La Juventus continua a lavorare per riportare Randal Kolo Muani a Torino. L'attaccante francese rimane il primo obiettivo del club bianconero per rinforzare il reparto offensivo in vista della stagione 2026-2027, ma la trattativa con il Paris Saint-Germain si sta rivelando particolarmente complessa dal punto di vista economico.
Il club parigino continua infatti a chiedere una cifra ritenuta elevata dalla dirigenza juventina, che non vuole effettuare investimenti fuori dai parametri fissati per questa sessione di mercato.
La Juventus non ha però intenzione di mollare la presa.
Kolo Muani ha già manifestato il proprio gradimento nei confronti della destinazione bianconera e il dialogo tra le parti resta aperto. I prossimi giorni saranno decisivi per capire se ci saranno i margini per trovare la formula giusta e chiudere l'operazione.
Santiago Castro è l'alternativa che piace alla Juventus
Nel caso in cui la trattativa per Kolo Muani non dovesse sbloccarsi, la Juventus sta valutando diverse alternative di alto livello. Tra queste c'è Santiago Castro, attaccante argentino del Bologna che ha impressionato in Serie A grazie alle sue qualità tecniche e alla capacità di giocare sia da prima punta sia in appoggio ai compagni.
Il profilo del centravanti argentino piace molto per età (21 anni), prospettive di crescita e caratteristiche tecniche.
La Juventus monitora con attenzione la situazione, consapevole che l'eventuale operazione richiederebbe comunque un investimento importante (almeno 40 milioni di euro).

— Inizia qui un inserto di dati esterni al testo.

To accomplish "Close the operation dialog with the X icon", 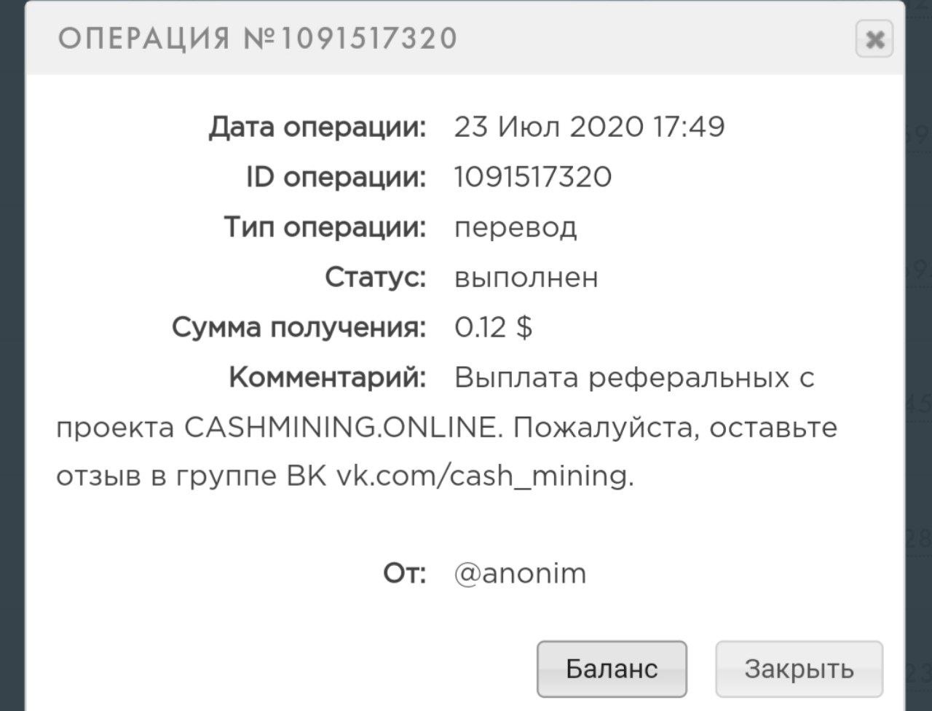I will tap(874, 39).
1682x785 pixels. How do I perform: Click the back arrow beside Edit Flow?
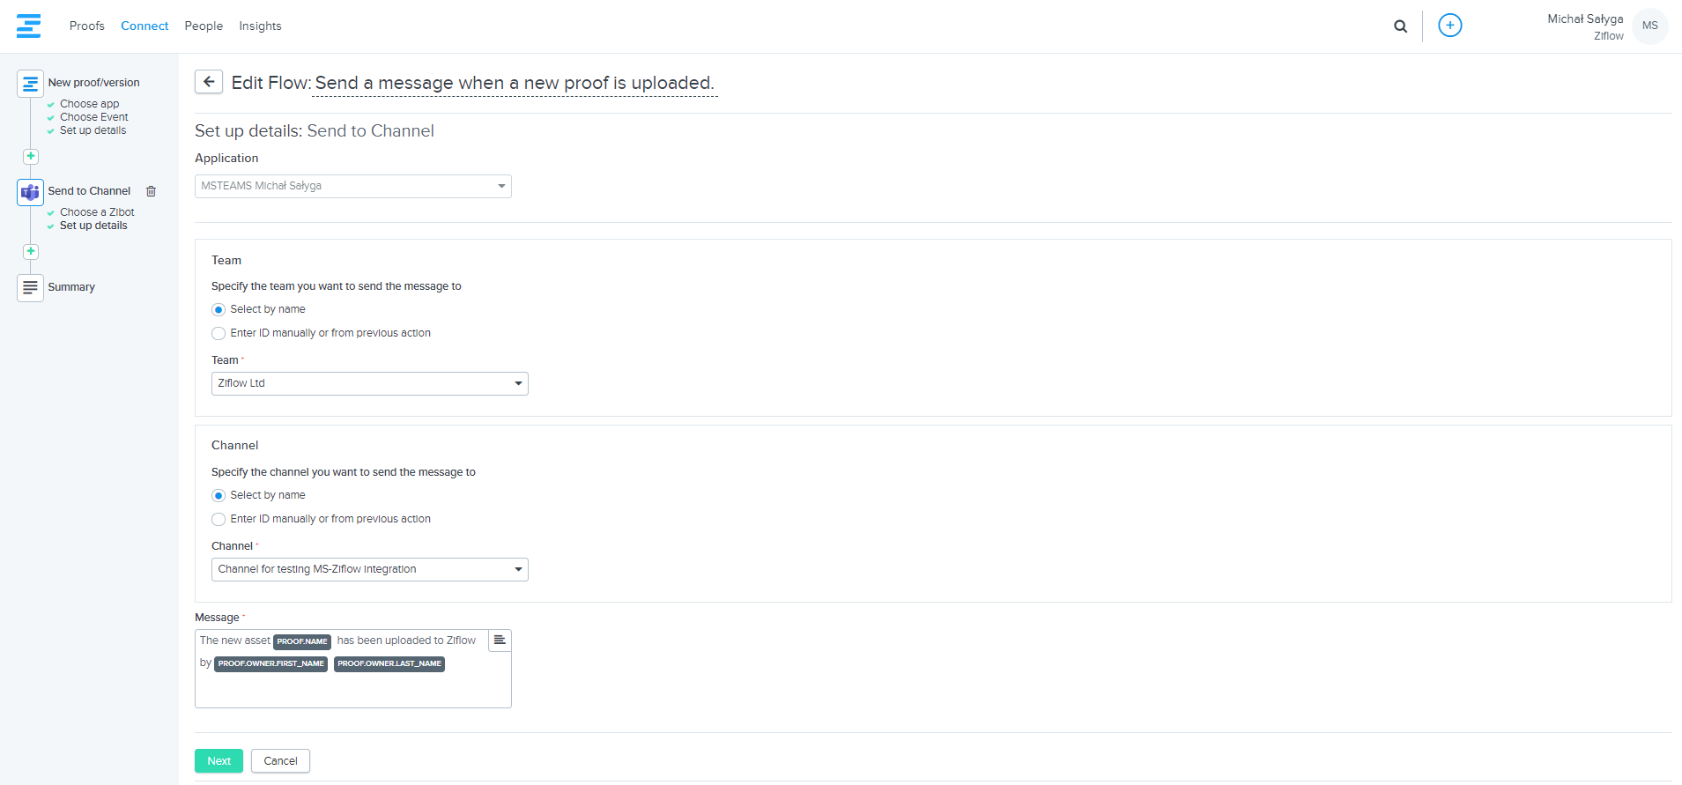(x=209, y=82)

Castro rappresenta una soluzione futuribile che potrebbe garantire un elevato valore tecnico anche nel lungo periodo.
Contatti con il Parma per Mateo Pellegrino
Nelle ultime ore è salito alla ribalta anche il nome di Mateo Pellegrino. L'attaccante del Parma è finito nel mirino della Juventus, che ha già avviato i primi contatti sia con il club emiliano sia con l'entourage del giocatore. I bianconeri stanno valutando concretamente il suo profilo come possibile rinforzo offensivo per la prossima stagione.
Pellegrino ha convinto gli osservatori juventini grazie alla sua fisicità, alla capacità di attaccare l'area di rigore e ai margini di crescita ancora importanti.
La sua valutazione (circa 30 milioni di euro) è decisamente più accessibile rispetto a quella di altri obiettivi seguiti dalla Juventus, un aspetto che potrebbe favorire un'accelerata nelle prossime settimane.